Stored records
========================================================================
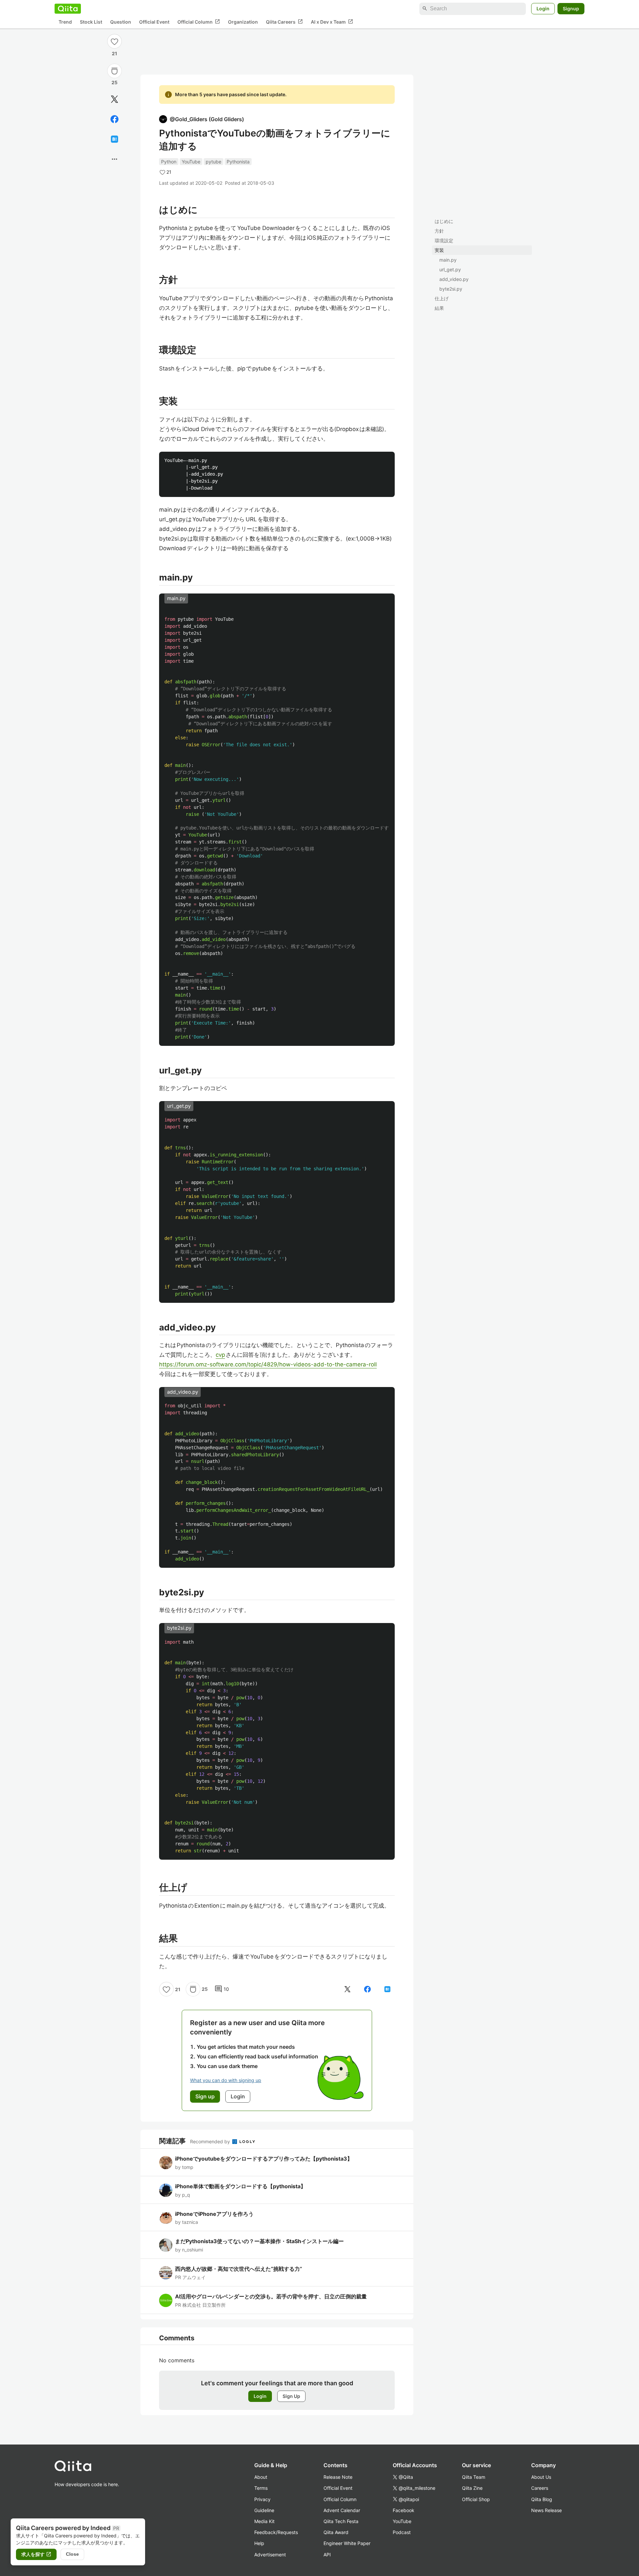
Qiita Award (335, 2532)
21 (114, 53)
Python (168, 161)
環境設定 (444, 240)
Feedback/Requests (276, 2532)
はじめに (444, 221)
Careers (539, 2488)
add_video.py (454, 279)
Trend (65, 22)
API (327, 2554)
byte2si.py (450, 289)
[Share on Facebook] (114, 119)
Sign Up (291, 2396)
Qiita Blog (541, 2499)
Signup (571, 8)
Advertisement (270, 2554)
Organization (243, 22)
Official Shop (476, 2499)
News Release (546, 2510)
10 (221, 1989)
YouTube (191, 161)
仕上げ (442, 298)
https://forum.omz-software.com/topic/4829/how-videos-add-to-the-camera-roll (268, 1364)
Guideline (264, 2510)
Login (542, 8)
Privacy (262, 2499)
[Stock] (114, 71)
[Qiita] (68, 9)
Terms (261, 2488)
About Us (541, 2477)
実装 (439, 250)
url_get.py (450, 269)
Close (72, 2554)
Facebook (403, 2510)
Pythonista (238, 161)
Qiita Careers (284, 21)
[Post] (114, 99)
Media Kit (264, 2521)
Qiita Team (473, 2477)
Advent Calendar (341, 2510)
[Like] (114, 41)
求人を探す (36, 2554)
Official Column (198, 21)
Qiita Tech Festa (340, 2521)
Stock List (91, 22)
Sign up (205, 2096)
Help (259, 2543)
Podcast (402, 2532)
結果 (439, 308)
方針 (439, 231)
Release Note (337, 2477)
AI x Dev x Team (332, 21)
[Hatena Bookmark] (114, 139)
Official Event (154, 22)
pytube (213, 161)
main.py (448, 260)
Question (120, 22)
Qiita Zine (472, 2488)
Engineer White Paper (346, 2543)
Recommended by (210, 2141)
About (260, 2477)
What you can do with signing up (225, 2080)
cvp (220, 1354)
========================================================================
Your answer is to contain exactly the lines from the one holding "仕上げ (442, 298)" to the end of the entries, with no other line.

▸ **Answer to the exercise**:
仕上げ (442, 298)
https://forum.omz-software.com/topic/4829/how-videos-add-to-the-camera-roll (268, 1364)
Guideline (264, 2510)
Login (542, 8)
Privacy (262, 2499)
[Stock] (114, 71)
[Qiita] (68, 9)
Terms (261, 2488)
About Us (541, 2477)
実装 (439, 250)
url_get.py (450, 269)
Close (72, 2554)
Facebook (403, 2510)
Pythonista (238, 161)
Qiita Careers (284, 21)
[Post] (114, 99)
Media Kit (264, 2521)
Qiita Team (473, 2477)
Advent Calendar (341, 2510)
[Like] (114, 41)
求人を探す (36, 2554)
Official Column (198, 21)
Qiita Tech Festa (340, 2521)
Stock List (91, 22)
Sign up (205, 2096)
Help (259, 2543)
Podcast (402, 2532)
結果 (439, 308)
方針 (439, 231)
Release Note (337, 2477)
AI x Dev x Team (332, 21)
[Hatena Bookmark] (114, 139)
Official Event (154, 22)
pytube (213, 161)
main.py (448, 260)
Question (120, 22)
Qiita Zine (472, 2488)
Engineer White Paper (346, 2543)
Recommended by (210, 2141)
About (260, 2477)
What you can do with signing up (225, 2080)
cvp (220, 1354)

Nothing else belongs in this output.